In a prior post I talked a little about XBRL and databases. In this post I want to go a little deeper and talk about querying the financial information reported using XBRL which is found in databases. There are several key things I want to point out.
I am fiddling with the business segment, legal entity, and geographic area breakdowns.
The first point I want to make it that you can read this information from the XBRL presentation relations, XBRL labels, and XBRL taxonomy schema(s) which contain this information. Reading this information is possible, but you have to pull all these pieces together. You could use an XBRL processor to do that.
Or, you could simply read an XML infoset such as this which has had all that information pulled together for you. If you are a bit of a programmer, using XPath axes are a great way to walk these infosets to work with specific sets of information.
I used XML infosets generated by XBRL Cloud to read information about the business segments, legal entities, and geographic areas of the 7160 public company 10-Ks I am analyzing. This Excel spreadsheet has that information.
Another point I want to make relates to the problem of inappropriate extenson concepts and how that hurts querying information.
Say I want to search for information reported about sales reported in the geographic area which represents the United States. The SEC provides a taxonomy with country information. That taxonomy "country" has the element with the name "US" which represents the country the United States. In an XBRL file, the value would look like "country:US".

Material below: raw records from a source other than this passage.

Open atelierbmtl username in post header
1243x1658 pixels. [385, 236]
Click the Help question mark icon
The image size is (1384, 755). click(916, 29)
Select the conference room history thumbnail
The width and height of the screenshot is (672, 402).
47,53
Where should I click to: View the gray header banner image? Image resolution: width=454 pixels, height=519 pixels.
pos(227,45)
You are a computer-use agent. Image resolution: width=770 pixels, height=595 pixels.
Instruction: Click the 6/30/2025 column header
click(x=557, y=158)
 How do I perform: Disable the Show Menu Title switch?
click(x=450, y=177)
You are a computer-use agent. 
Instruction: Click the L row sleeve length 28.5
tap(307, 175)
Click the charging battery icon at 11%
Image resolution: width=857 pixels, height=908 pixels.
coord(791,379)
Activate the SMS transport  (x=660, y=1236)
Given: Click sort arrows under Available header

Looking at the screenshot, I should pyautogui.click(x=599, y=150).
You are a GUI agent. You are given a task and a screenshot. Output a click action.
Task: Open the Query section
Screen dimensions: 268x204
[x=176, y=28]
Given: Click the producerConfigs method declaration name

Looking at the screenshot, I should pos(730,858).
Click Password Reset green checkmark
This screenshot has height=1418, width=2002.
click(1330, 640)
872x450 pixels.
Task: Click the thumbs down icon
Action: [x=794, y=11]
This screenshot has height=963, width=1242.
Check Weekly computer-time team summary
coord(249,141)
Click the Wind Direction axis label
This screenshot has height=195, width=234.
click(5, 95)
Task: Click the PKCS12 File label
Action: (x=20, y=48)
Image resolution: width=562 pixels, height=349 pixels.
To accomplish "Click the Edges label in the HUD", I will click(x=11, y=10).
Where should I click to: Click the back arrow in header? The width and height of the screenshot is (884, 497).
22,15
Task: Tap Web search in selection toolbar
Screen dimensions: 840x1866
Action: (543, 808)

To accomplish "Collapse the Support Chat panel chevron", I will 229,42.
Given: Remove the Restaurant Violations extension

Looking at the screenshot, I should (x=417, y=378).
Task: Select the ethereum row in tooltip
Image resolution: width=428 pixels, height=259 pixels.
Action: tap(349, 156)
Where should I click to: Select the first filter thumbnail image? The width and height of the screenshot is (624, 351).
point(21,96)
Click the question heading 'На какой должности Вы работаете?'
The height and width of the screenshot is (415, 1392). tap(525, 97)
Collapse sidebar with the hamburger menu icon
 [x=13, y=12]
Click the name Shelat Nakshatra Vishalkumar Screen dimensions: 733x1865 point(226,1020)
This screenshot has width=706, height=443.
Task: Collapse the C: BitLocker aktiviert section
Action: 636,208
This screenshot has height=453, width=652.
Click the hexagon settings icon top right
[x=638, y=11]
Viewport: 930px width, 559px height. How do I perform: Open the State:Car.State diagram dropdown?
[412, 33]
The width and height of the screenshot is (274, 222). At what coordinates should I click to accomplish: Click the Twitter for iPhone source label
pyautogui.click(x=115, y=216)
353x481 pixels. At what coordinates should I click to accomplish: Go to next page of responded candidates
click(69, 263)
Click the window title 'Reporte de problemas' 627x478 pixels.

If you go through the Excel spreadsheet above or you query SEC filings, you find "country:US" used 479 times. If you were to look at this in a database, it might look something like this if you queried for reported facts which relates to the US:
This is what that information looks like within SEC XBRL financial filings:
So sure, you do get the 479 SEC filers who properly used "country:US" as shown in the first graphic. In addition you get 184 other variations of how "United States" is represented. The namespace which preceeds the report element name, such as "iphs:" indicates that the filer created their own concept (as opposed to "country:" which mean that the report element came from the SEC taxonomy. Even if the different filers spelled the report element name exactly the same, say "UnitedStatesMember", it is a different concept.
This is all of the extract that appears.